March 19, 2024

Do critics of ‘conversion therapy’ live in a fact-free zone?

“We are committed to building a society in which conversion therapy no longer takes place,” says the UK Minister for Women and Equalities, Liz Truss. Legislation to enforce this could be passed this year.

For legislators around the world, bans on “conversion therapy” are catnip.

The French National Assembly unanimously passed a ban last month. Canada’s lower house passed a ban in December, also unanimously. Other countries with bans include Brazil, Ecuador, Malta, Albania and Germany. In Australia, the jurisdictions of Queensland, the ACT and Victoria have passed bans. In the United States, 28 states have effectively banned it.

Just two problems.

First, in 2022, what is “conversion therapy”? Abusive violence no longer happens – at least not in the countries which are banning it.

Second – and even more important –where is the peer-reviewed expert proof that “talking conversion therapy” is harmful?

A lot is at stake. The terms of the various laws vary, but some of them would prevent psychologists, pastors, or even parents from dissuading children from a belief that they are gay or lesbian or trans.

An article published this week in a leading peer-reviewed journal, Frontiers in Psychology, claims that there is none. American sociologist Paul Sullins states bluntly that “even for persons for whom SOCE has had no efficacy, there is no discernible psychosocial risk”.

Sullins analysed data from the Generations study gathered by the Williams Institute, an LGBT thinktank in California. This is the first long-term, five-year study to examine the health and well-being across three generations of American lesbians, gay men, and bisexuals.

He compared SOCE alumni — people who have undergone “conversion therapy” — with non-SOCE LGB persons. Astonishingly, for anyone informed only by the overheated media coverage, he found no difference between the two groups for several measures of behavioural harm, including suicidal morbidity, psychological distress, self-harm (cutting), and substance abuse.

True, SOCE alumni probably did experience stress and stigma over their lifetimes – but they did not fare worse than the non-SOCE group. Even in measures like internalised homophobia and the number of days of poor mental health in the past month there was no difference. There was at least one difference — they were more likely to be out about their sexuality.

Bold claims – but the UK government’s own report candidly admits that the evidence base is very weak.

Most people believe that “conversion therapy” is always and everywhere wrong, like female genital mutilation, so the no-harm theory requires some unpacking.

From a policy perspective, the real question is not whether a gay or lesbian person has memories of a stressful experience, but whether its effects were truly long-lasting.

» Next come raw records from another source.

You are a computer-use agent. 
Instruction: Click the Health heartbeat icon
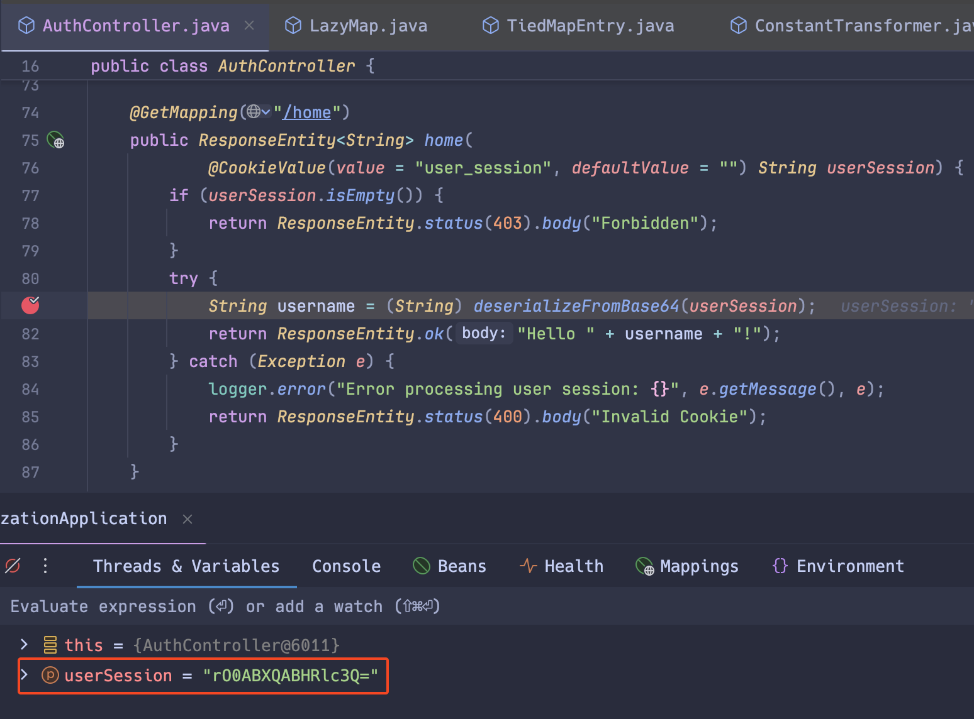click(x=527, y=566)
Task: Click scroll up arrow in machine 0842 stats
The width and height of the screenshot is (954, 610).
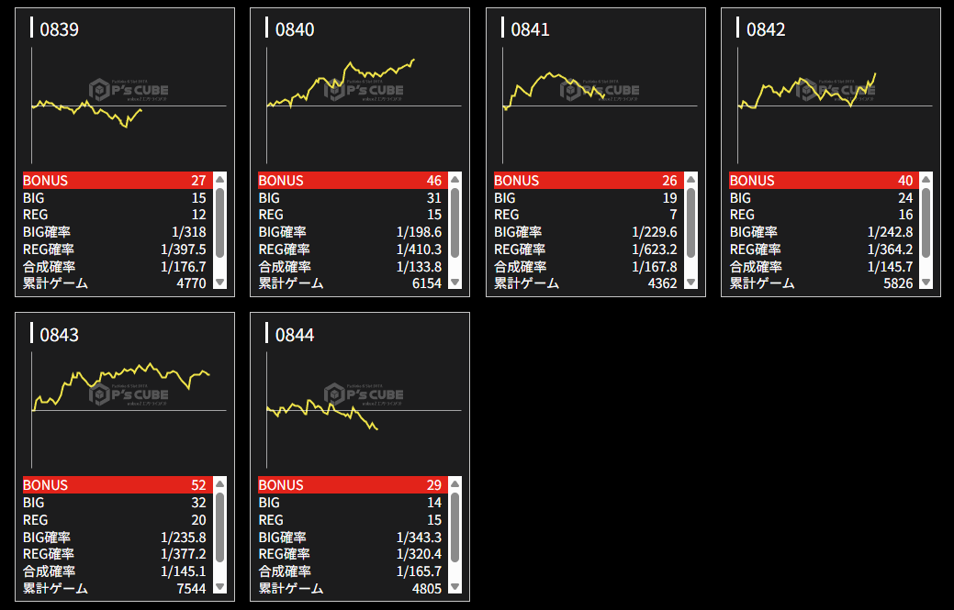Action: pyautogui.click(x=926, y=180)
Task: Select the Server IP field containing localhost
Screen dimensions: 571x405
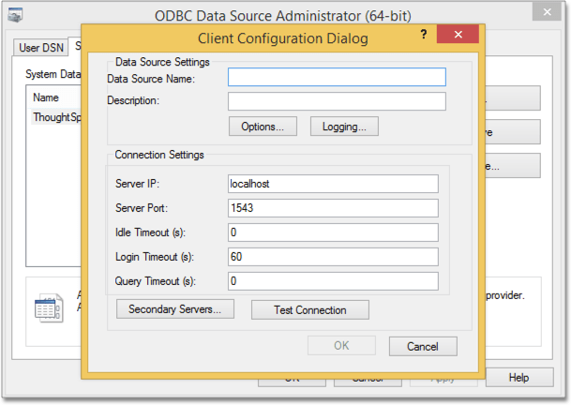Action: [333, 185]
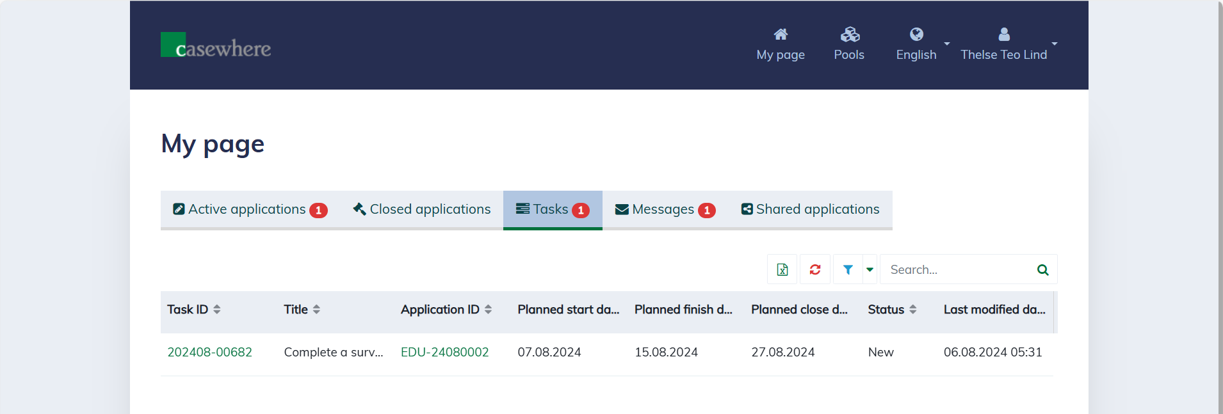Open Pools from the cubes icon

pos(849,35)
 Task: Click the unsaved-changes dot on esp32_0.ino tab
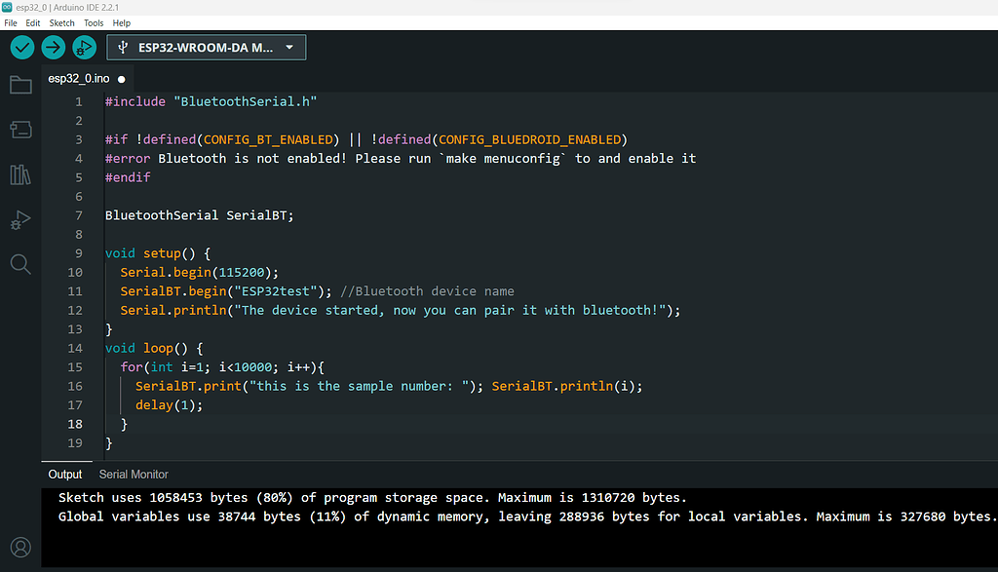122,79
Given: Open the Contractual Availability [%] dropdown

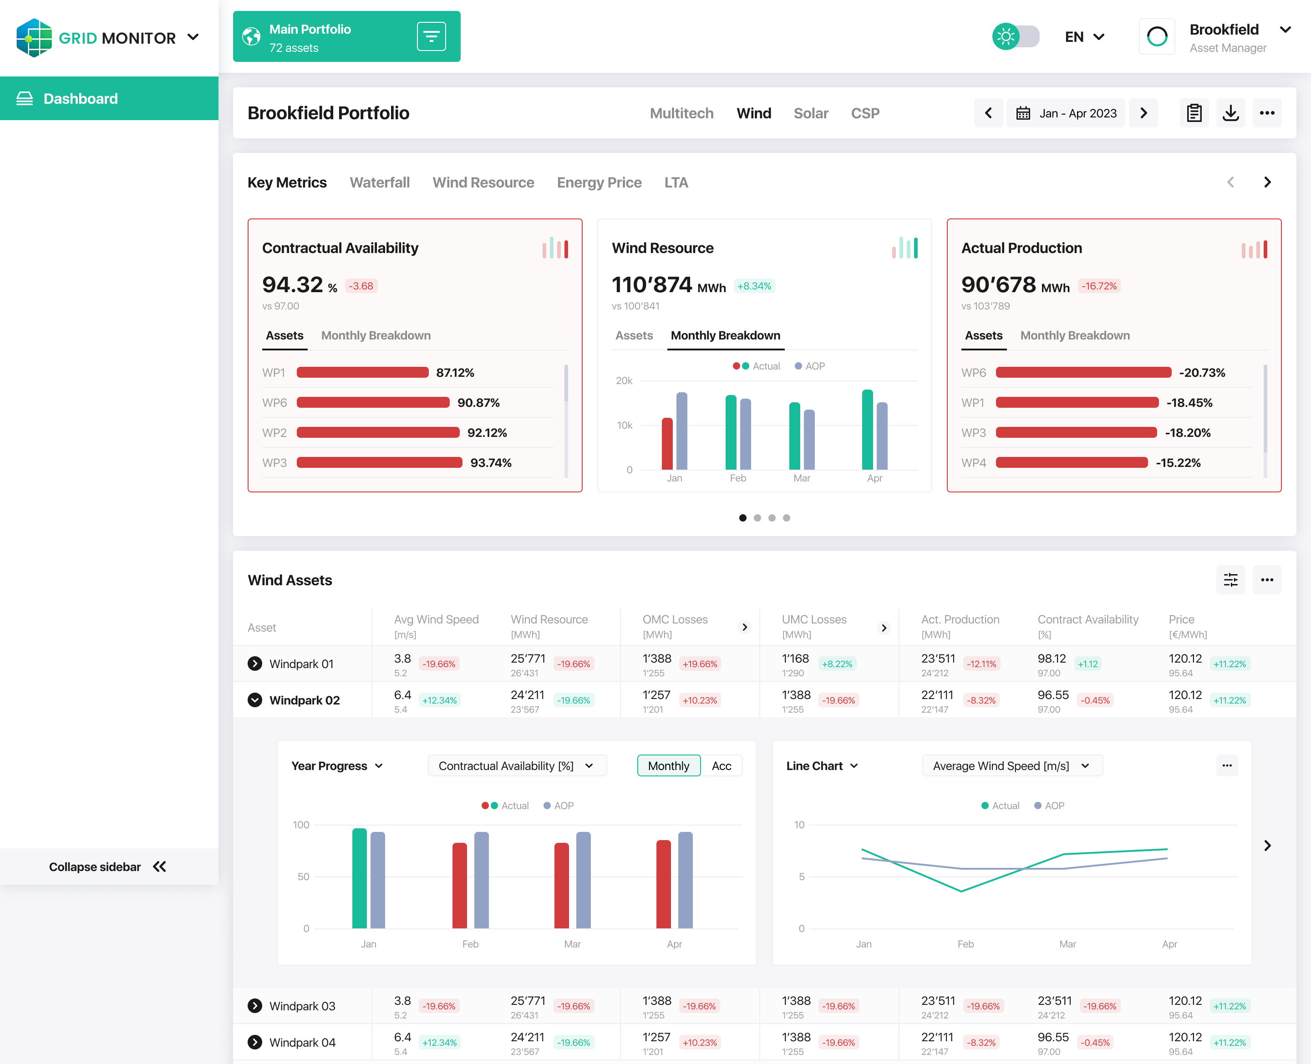Looking at the screenshot, I should (517, 766).
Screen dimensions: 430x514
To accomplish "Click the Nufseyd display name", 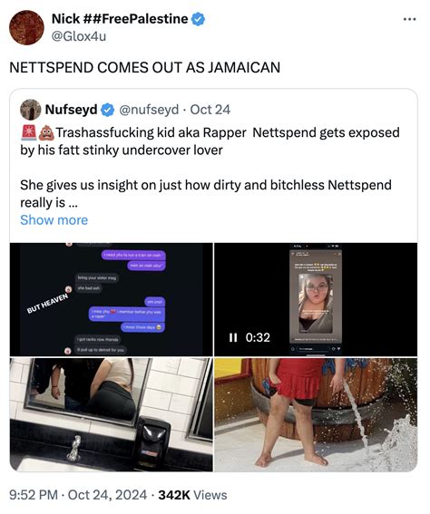I will (x=71, y=110).
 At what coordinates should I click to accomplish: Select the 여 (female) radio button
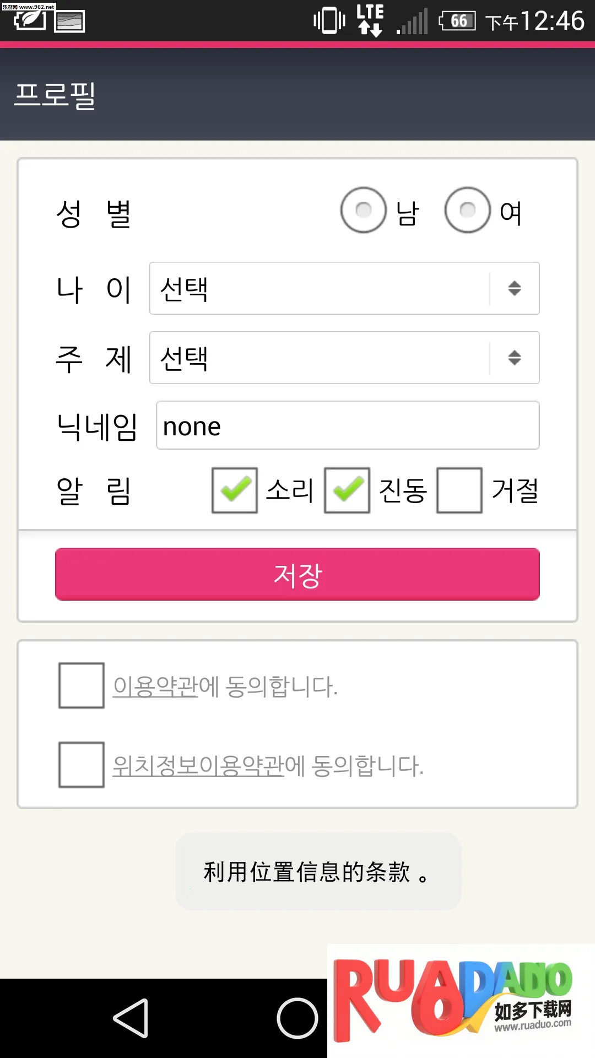click(x=468, y=210)
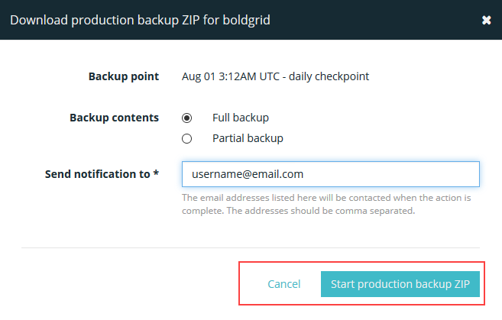Click the 'Backup contents' label
Screen dimensions: 502x320
point(114,118)
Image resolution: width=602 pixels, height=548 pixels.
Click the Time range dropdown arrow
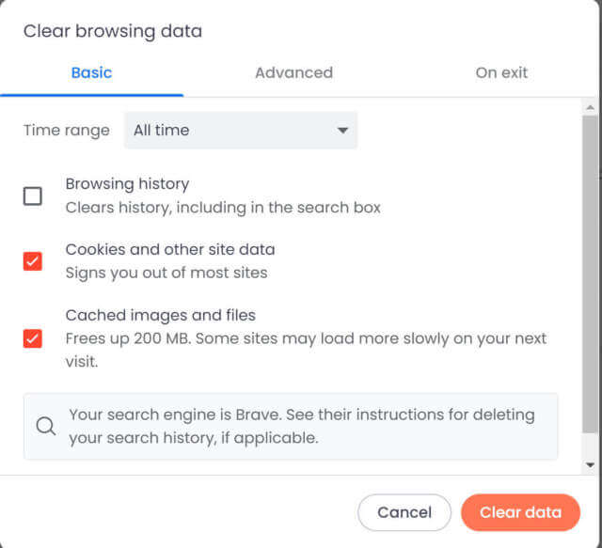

It’s important to bear in mind that someone who seeks out therapy must already be troubled.

Sullins found that: “Those who had undergone SOCE were no more likely to experience psychological distress or poor mental health, to engage in substance or alcohol abuse, to intentionally harm themselves, or to think about, plan, intend or attempt suicide, than were those who had not undergone SOCE.”

Sullins acknowledges that several studies have reported harm following SOCE, particularly increased suicidal behaviour. But only four of these used a random sample and all four failed to distinguish suicidal behaviour before and after SOCE. Sullins’s study, on the other hand, is based on 1,518 people who self-identified as LGB in a Gallup survey of 350,000 American adults.

He found that suicidal behaviour is much higher before SOCE (which probably prompted requests for therapy) but not afterward. In fact, in a forthcoming critique of an influential study by gay suicide expert John Blosnich, Sullins argues that people who have experienced SOCE are less inclined to commit suicide:

“Experiencing SOCE therapy does not encourage higher suicidality, as they claim; rather, experiencing higher suicidality appears to encourage recourse to SOCE, which in turn strongly reduces suicidality, particularly initial suicide attempts. Restrictions on SOCE deprive sexual minorities of an important resource for reducing suicidality, putting them at substantially increased suicide risk.”

Let that sink in. If Sullins is right, depriving LGB people of the possibility of seeking therapy could lead to more suicides, not fewer.

Extraordinary claims require extraordinary evidence. It is extraordinary that the UK government is contemplating the criminalisation of talking therapies. Common sense suggests that people need to talk about their sexual anxieties. Where is the extraordinary evidence that common sense is wrong?

“A habit of basing convictions upon evidence, and of giving to them only that degree or certainty which the evidence warrants, would, if it became general, cure most of the ills from which the world suffers,” said Bertrand Russell.

Unfortunately, virtue signalling is higher on the list of Liz Truss’s priorities than gathering evidence. She says bluntly: “it is the view of the government that one incident of conversion therapy is too many.”